2. Termarr Johnson, Second Base (Mays, Georgia)

As a pure hitter, Johnson might be the best player available. For a high school player, he has a surprisingly mature approach at the plate. Also, there are scouts who have given him the highest grade possible for his hitting ability.

He only recently started to tap into his power, although that should come as his body matures.

In the meantime, his ability to hit the ball to all fields will serve as a strong foundation. Defensively, Johnson has some questions, which is why he’s not the top overall prospect. But if he can handle second base, the sky is the limit for him as an offensive player.

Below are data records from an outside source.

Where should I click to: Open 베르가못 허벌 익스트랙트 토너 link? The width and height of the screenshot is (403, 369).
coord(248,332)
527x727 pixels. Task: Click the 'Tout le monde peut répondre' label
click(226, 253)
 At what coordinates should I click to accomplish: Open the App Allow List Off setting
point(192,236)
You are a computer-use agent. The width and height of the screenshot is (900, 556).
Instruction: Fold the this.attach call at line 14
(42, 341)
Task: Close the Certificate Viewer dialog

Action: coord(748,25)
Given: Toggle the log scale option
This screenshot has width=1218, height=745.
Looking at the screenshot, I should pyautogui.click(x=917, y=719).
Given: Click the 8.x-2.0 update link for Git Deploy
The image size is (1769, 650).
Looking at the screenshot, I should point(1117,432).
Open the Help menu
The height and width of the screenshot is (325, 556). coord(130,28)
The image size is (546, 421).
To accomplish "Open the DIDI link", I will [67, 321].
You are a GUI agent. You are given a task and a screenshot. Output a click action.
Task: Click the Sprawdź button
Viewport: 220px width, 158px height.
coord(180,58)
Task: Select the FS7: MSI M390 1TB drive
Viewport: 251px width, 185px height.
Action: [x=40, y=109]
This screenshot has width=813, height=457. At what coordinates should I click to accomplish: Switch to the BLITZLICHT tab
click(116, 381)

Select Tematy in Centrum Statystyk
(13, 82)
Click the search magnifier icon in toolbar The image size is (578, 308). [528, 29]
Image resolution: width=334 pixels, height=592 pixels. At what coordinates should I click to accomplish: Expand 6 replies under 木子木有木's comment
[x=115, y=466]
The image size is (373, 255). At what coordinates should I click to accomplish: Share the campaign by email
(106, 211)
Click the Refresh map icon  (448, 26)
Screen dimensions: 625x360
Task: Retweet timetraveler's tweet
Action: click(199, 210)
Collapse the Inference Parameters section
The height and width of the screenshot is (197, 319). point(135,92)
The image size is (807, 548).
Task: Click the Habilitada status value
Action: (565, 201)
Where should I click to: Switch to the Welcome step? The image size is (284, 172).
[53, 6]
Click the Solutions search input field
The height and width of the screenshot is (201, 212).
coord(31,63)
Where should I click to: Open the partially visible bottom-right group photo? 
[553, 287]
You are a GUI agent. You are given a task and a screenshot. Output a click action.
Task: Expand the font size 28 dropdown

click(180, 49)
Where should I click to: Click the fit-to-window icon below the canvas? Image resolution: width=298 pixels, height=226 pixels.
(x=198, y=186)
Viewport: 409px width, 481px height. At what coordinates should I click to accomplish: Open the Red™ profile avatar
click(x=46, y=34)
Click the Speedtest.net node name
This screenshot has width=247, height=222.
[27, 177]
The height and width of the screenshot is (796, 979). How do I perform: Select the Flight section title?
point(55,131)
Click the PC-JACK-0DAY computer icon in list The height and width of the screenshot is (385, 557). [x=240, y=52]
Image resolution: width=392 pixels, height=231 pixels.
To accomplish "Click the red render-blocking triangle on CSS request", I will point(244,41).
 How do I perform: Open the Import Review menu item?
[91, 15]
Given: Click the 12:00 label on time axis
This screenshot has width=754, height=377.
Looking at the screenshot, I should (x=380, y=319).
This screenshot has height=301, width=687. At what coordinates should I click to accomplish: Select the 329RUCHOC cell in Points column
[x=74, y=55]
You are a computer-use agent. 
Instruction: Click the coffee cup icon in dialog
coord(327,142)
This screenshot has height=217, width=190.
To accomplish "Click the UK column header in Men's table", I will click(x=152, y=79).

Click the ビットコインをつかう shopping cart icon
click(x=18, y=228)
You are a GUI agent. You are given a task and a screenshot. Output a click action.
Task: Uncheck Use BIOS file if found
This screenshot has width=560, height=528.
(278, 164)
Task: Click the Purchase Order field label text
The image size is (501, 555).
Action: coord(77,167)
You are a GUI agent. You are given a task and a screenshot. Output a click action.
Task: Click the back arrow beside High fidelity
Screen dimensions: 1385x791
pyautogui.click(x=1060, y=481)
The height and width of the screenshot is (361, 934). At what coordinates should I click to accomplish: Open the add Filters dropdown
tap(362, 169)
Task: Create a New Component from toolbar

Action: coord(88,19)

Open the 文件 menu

1. Druw Jones, Outfielder (Wesleyan, Georgia)

The son of Andruw Jones, who is arguably the best defensive center fielder to ever play the game, it’s not a surprise that Jones is the best prospect available in this year’s draft.

As a center fielder, the younger Jones appears to have the same instincts as his father, not to mention the speed to cover a significant chunk of the outfield grass. As a hitter, his father didn’t get enough respect for his 434 career home runs.

The younger Jones has some questions because his swing is a little long. But that’s something that could be fixed in the minors.

Plus, he has a lightning-quick swing and once he starts to fill out his frame, there should be more power. He may not hit 400-plus homers like his father, but the younger Jones should hit in addition to being a huge asset in the field and on the base paths, making him a five-tool player with a huge upside.